I'm creating a pipeline using snakemake to call methylation in nanopore sequencing data. I've run snakenake using the --dryrun option and the dag is constructed successfully. But when I add the option --profile slurm, I get the following error:
(nanopolish) [danielle.perley@talonhead2 nanopolish-CpG-calling]$ snakemake -np --use-conda --profile slurm test_data/20-001-002/20-001-002_fastq_pass.gz
Building DAG of jobs...
Job counts:
count jobs
1 combine_tech_reps
1
InputFunctionException in line 32 of /home/danielle.perley/nanopolish-CpG-calling/Snakefile:
Error:
SyntaxError: invalid syntax (<string>, line 1)
Wildcards:
sample=20-001-002
Traceback:
File "/home/danielle.perley/miniconda3/envs/nanopolish/lib/python3.7/site-packages/snakemake/executors/__init__.py", line 115, in run_jobs
File "/home/danielle.perley/miniconda3/envs/nanopolish/lib/python3.7/site-packages/snakemake/executors/__init__.py", line 120, in run
File "/home/danielle.perley/miniconda3/envs/nanopolish/lib/python3.7/site-packages/snakemake/executors/__init__.py", line 131, in _run
File "/home/danielle.perley/miniconda3/envs/nanopolish/lib/python3.7/site-packages/snakemake/executors/__init__.py", line 151, in printjob
File "/home/danielle.perley/miniconda3/envs/nanopolish/lib/python3.7/site-packages/snakemake/executors/__init__.py", line 137, in printjob
Line 33 is rule combine_tech_reps in my snakefile. (I'm only showing the first part of my snakefile here)

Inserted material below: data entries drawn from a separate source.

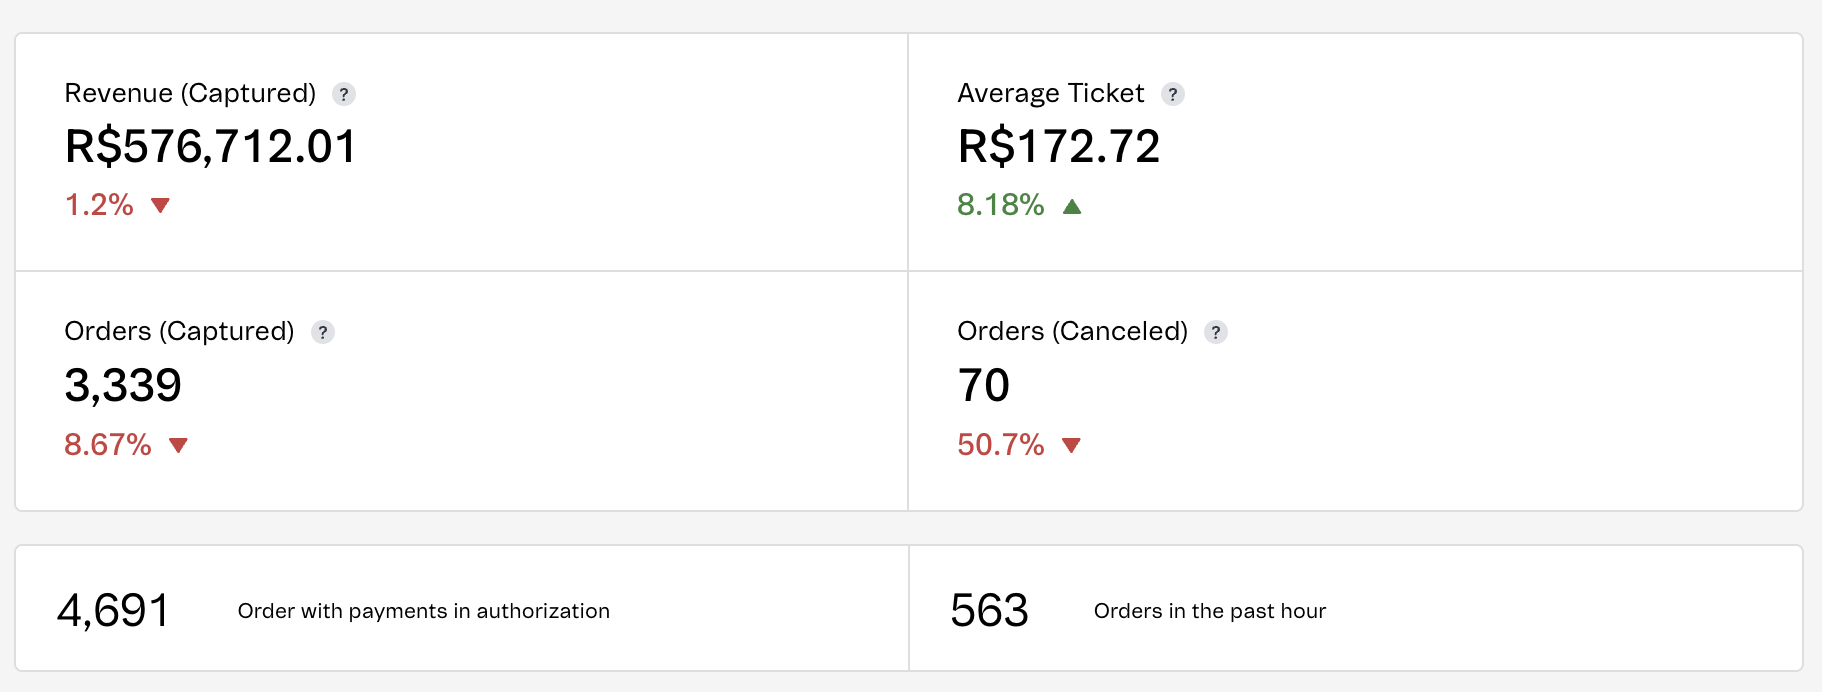Click the help icon beside Revenue (Captured)
This screenshot has height=692, width=1822.
(344, 94)
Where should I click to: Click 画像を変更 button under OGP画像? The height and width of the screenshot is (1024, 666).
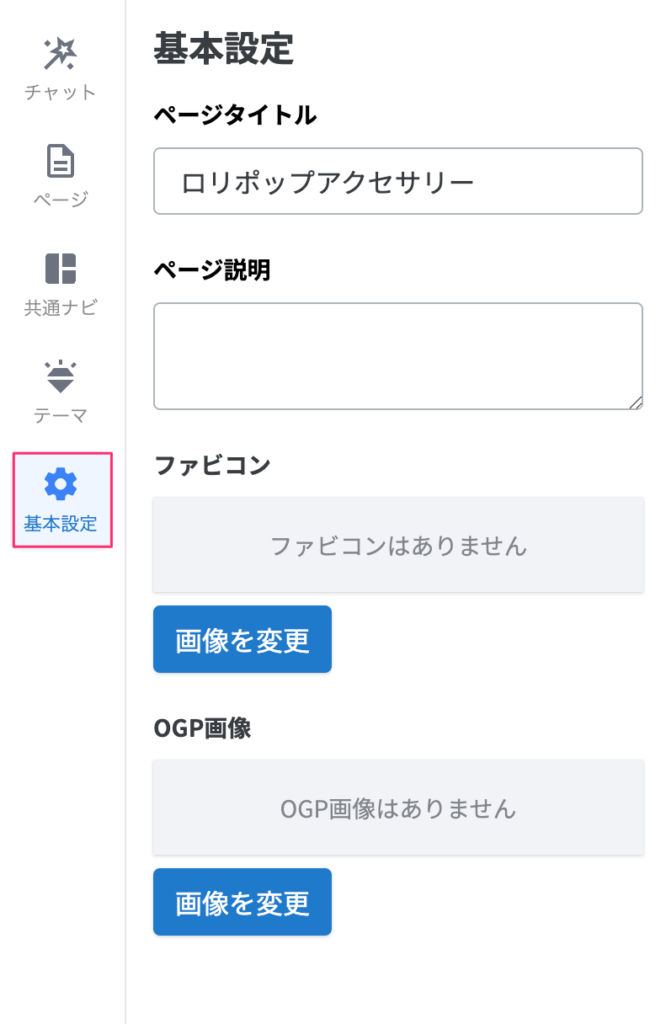(242, 902)
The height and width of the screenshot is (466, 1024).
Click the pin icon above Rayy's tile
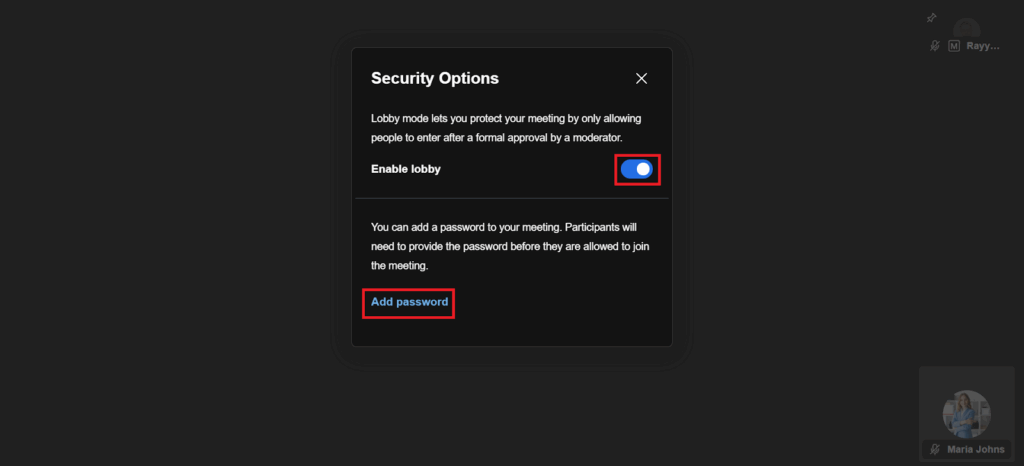[931, 18]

from snakemake.utils import validate
import pandas as pd
import os.path
import glob
configfile: "config.yaml"
samples_df = pd.read_table(config["samples"],sep = '\t')
samples_df = samples_df.set_index("Sample")
samples = list(samples_df.index.unique())
wildcard_constraints:
sample = "|".join(samples)
def get_fast5(wildcards):
f5 = glob.glob(os.path.join(config["raw_data"],wildcards.sample,"2*","fast5_pass"))
return(f5)
localrules: all,build_index
rule all:
input:
expand("results/Methylation/{sample}_frequency.tsv",sample=samples),
expand("results/alignments/{sample}_flagstat.txt",sample=samples),
expand("resources/QC/{sample}_pycoQC.json",sample=samples),
expand("results/QC/{sample}_pycoQC.html",sample=samples),
"report/multiQC.html"
rule combine_tech_reps:
input:
fqs = lambda wildcards: glob.glob(os.path.join(config["raw_data"],"{sample}","2*","{sample}_fastq_pass.gz").format(sample=wildcards.sample))
output:
fq = os.path.join(config["raw_data"],"{sample}","{sample}_fastq_pass.gz")
shell: """
zcat {input} > {output}
"""
I have a slurm profile file in the directory: ~/.config/snakemake/slurm/config.yaml
jobs: 10
cluster: "sbatch -p talon -t {resources.time} --mem={resources.mem} -c {resources.cpus} -o logs_slurm/{rule}_{wildcards} -e logs_slurm/{rule}_{wildcards}"
default-resources: [cpus=1, mem=2000, time=10:00]
use-conda: true
I'd really like to use this pipeline on our HPC, but I'm not sure what's causing this error.